比起这番打扮身段,那张脸就稍显乏善可陈了。当然称得上美丽,可也只是寻常的美丽罢了。
至少在姜似看来,燕春班的头牌莺莺从容貌上比长姐逊色不少。
姜家的几个姑娘不论性情如何,皮相上从不输人。
当然,姜似不会单从容貌就断定朱子玉与莺莺之间是清白的。毕竟她也不丑,季崇易照样不屑一顾,满心惦记着一个小家碧玉。

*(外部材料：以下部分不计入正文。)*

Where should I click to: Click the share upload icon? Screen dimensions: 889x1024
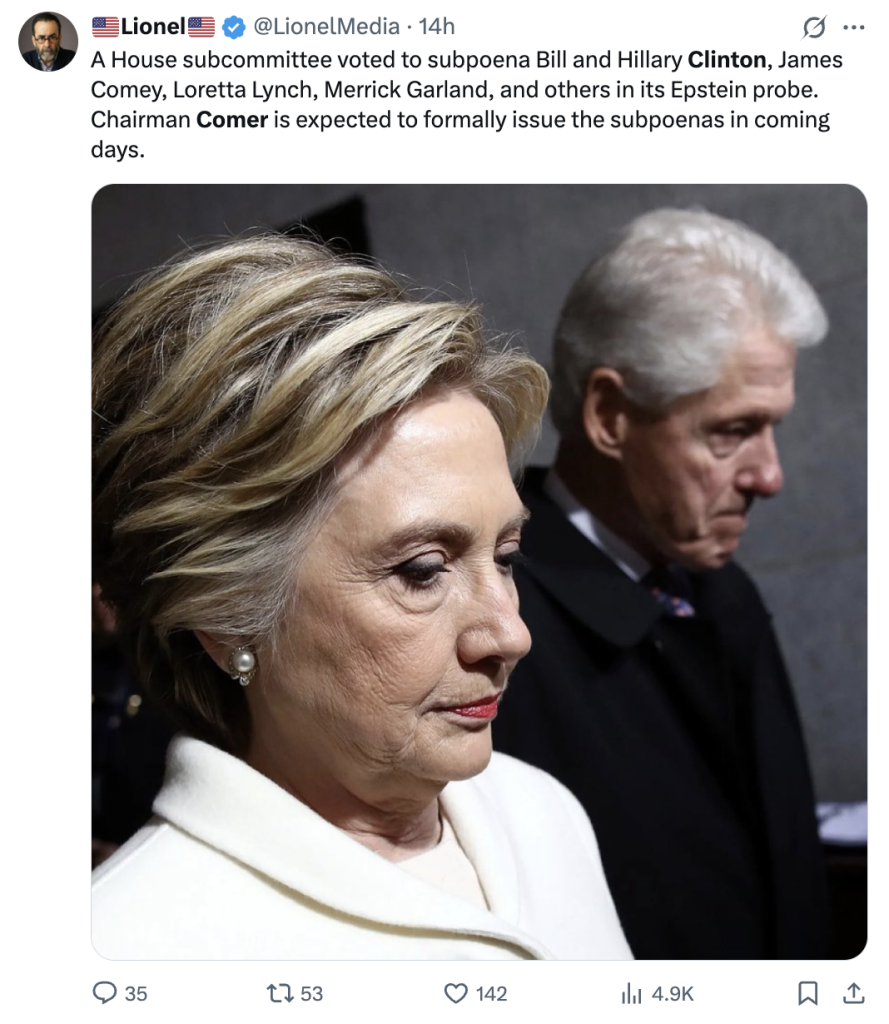[853, 993]
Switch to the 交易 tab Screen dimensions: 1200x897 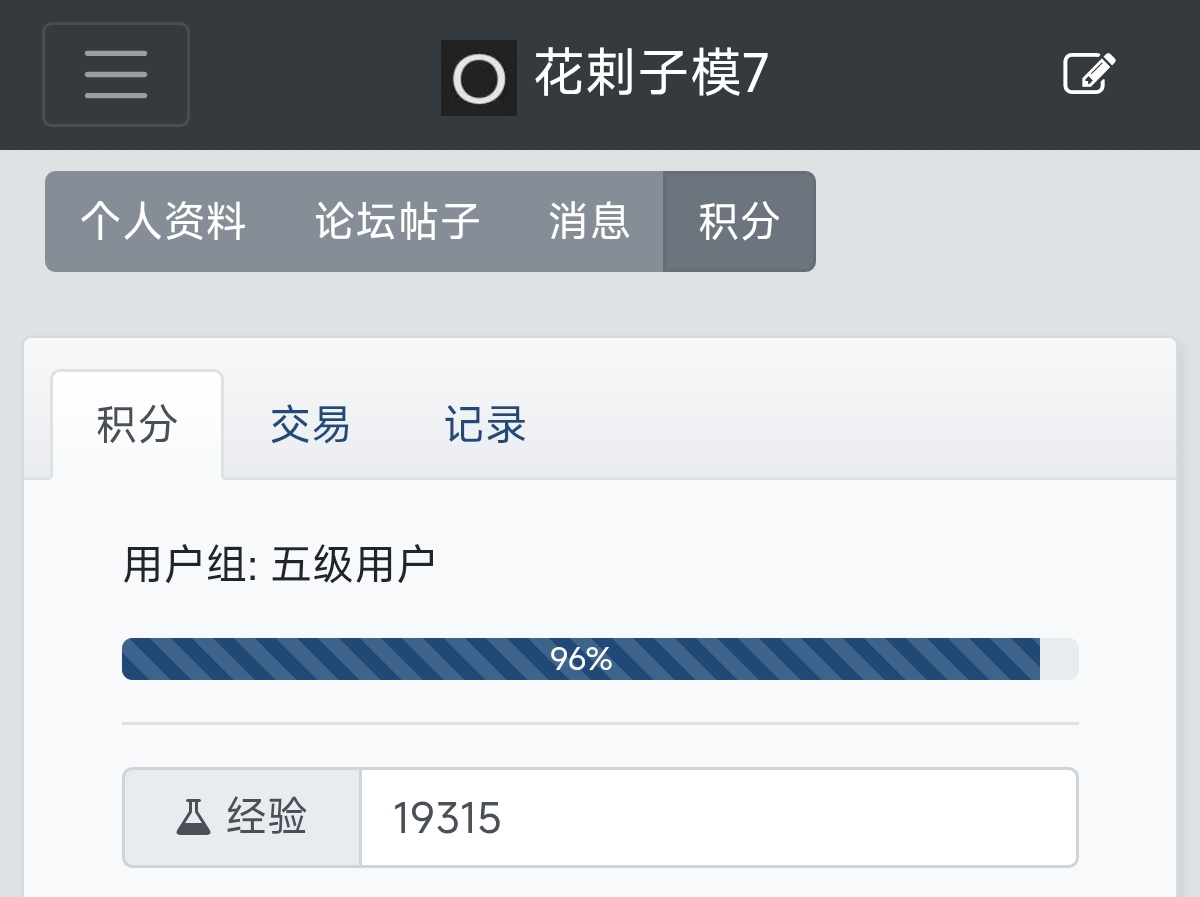310,425
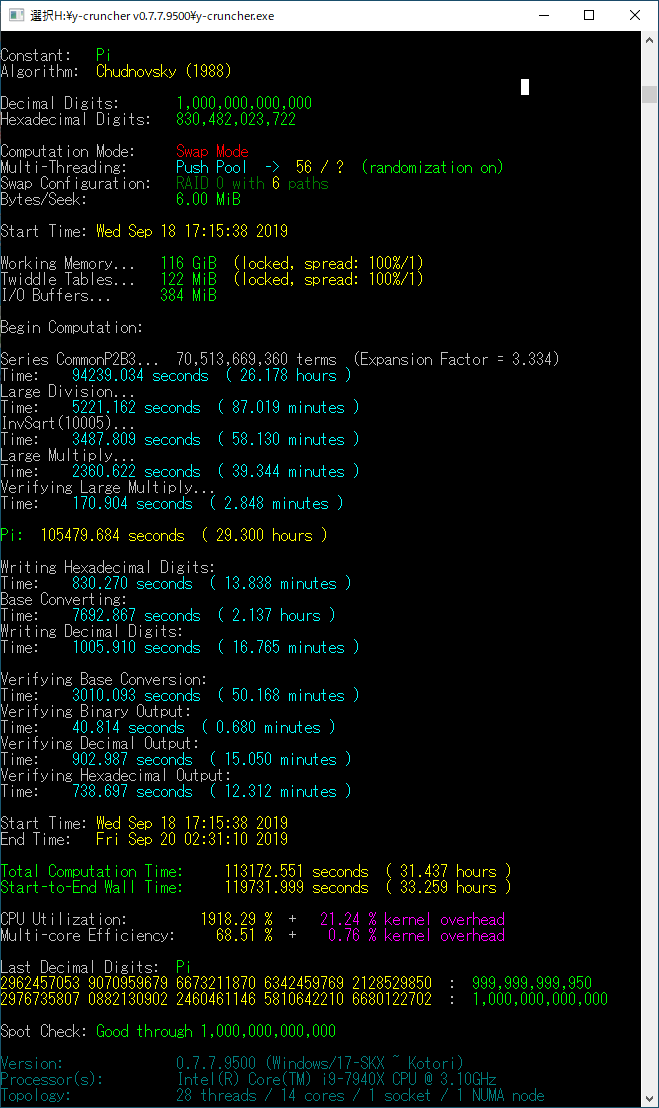Click the Total Computation Time label
This screenshot has height=1108, width=659.
[x=92, y=872]
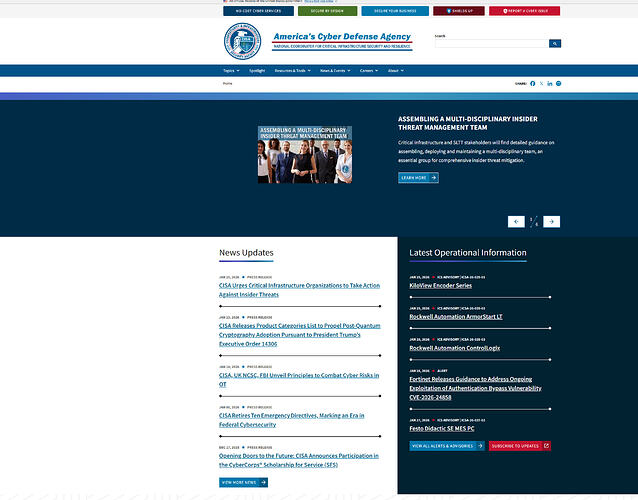Image resolution: width=638 pixels, height=500 pixels.
Task: Expand the About menu
Action: tap(397, 71)
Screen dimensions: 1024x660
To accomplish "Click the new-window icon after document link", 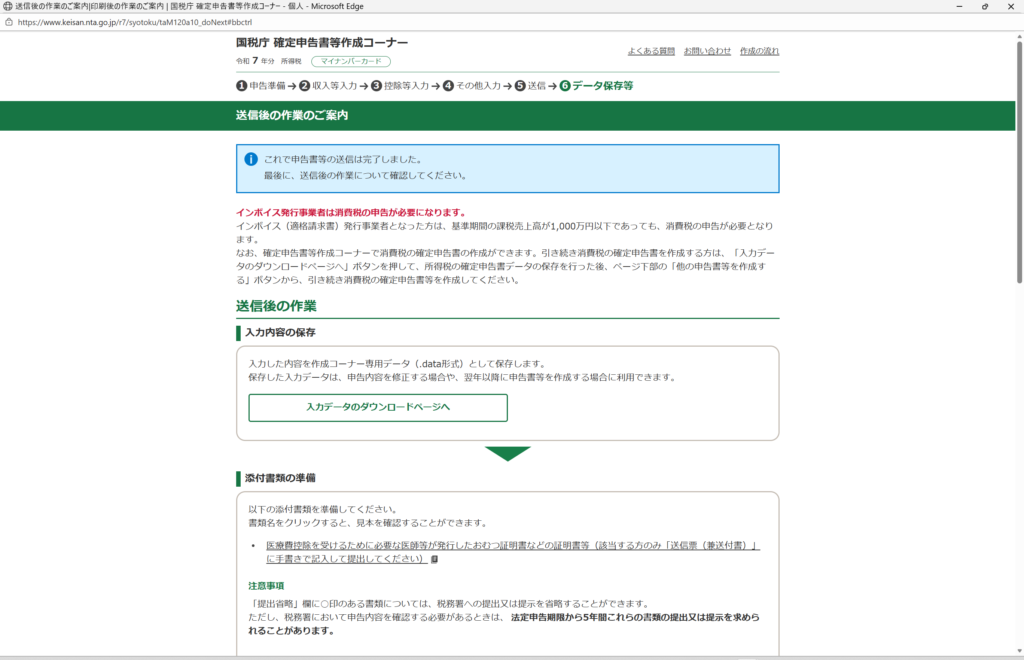I will click(x=434, y=559).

转眼间楼梯上的少年已经走了下来,那双黑亮的眼越过抖动胸前波涛的鸨儿看向姜似。
尽管姜似作男装打扮,又巧妙修饰了五官与肤色,可当那道似乎能看透一切的冷冽目光看过来,她没来由一阵心虚,鬼使神差把鸨儿往怀中一拉。
鸨儿愣住了,郁谨愣住了,其实姜似自己也愣住了。
好在她脸皮够厚,反应够快,学着那些逛青楼的男人惯有的样子,一手揽着鸨儿的肩,一手在鸨儿腰间捏了一把,粗着嗓子道:“我就稀罕妈妈这样的,不如妈妈陪我说说话吧,咱们还去老地方好了。”
鸨儿嘴角直抽。
老地方?这小丫头到底搞什么鬼?
“走了。”姜似暗中加大力气推了鸨儿一把。
鸨儿直觉不对,看在那一叠银票的面子上没有挑破。
去老地方又怎么样,对方一个弱女子还能对她用强不成?
姜似半搂半抱着鸨儿,顶着郁谨探究的目光往里走,鸨儿回头笑道:“对不住啦,公子,奴家这里有客人,等您下次再来奴家一定好好招呼啊……”
“等等。”郁谨沉沉喊了一声,大步走了过去。
鸨儿抛了个媚眼:“公子要是没有别的安排,就让莺莺好好陪陪您呗,您看奴家实在无法分身——”
郁谨伸手把鸨儿从姜似怀中拽了出来,一手搭上姜似肩头。
“呦,这是怎么说,为了奴家二位公子打起来可不值当的。”鸨儿笑着打圆场。
少年眸光黑沉,带着某种危险的意味深深看了姜似一眼,转身便走。
他居然在这里发现了阿似,这可真是万万想不到啊!
不生气,不生气,等问明白了再说。
郁七皇子默默劝了自己好一会儿,才缓过来。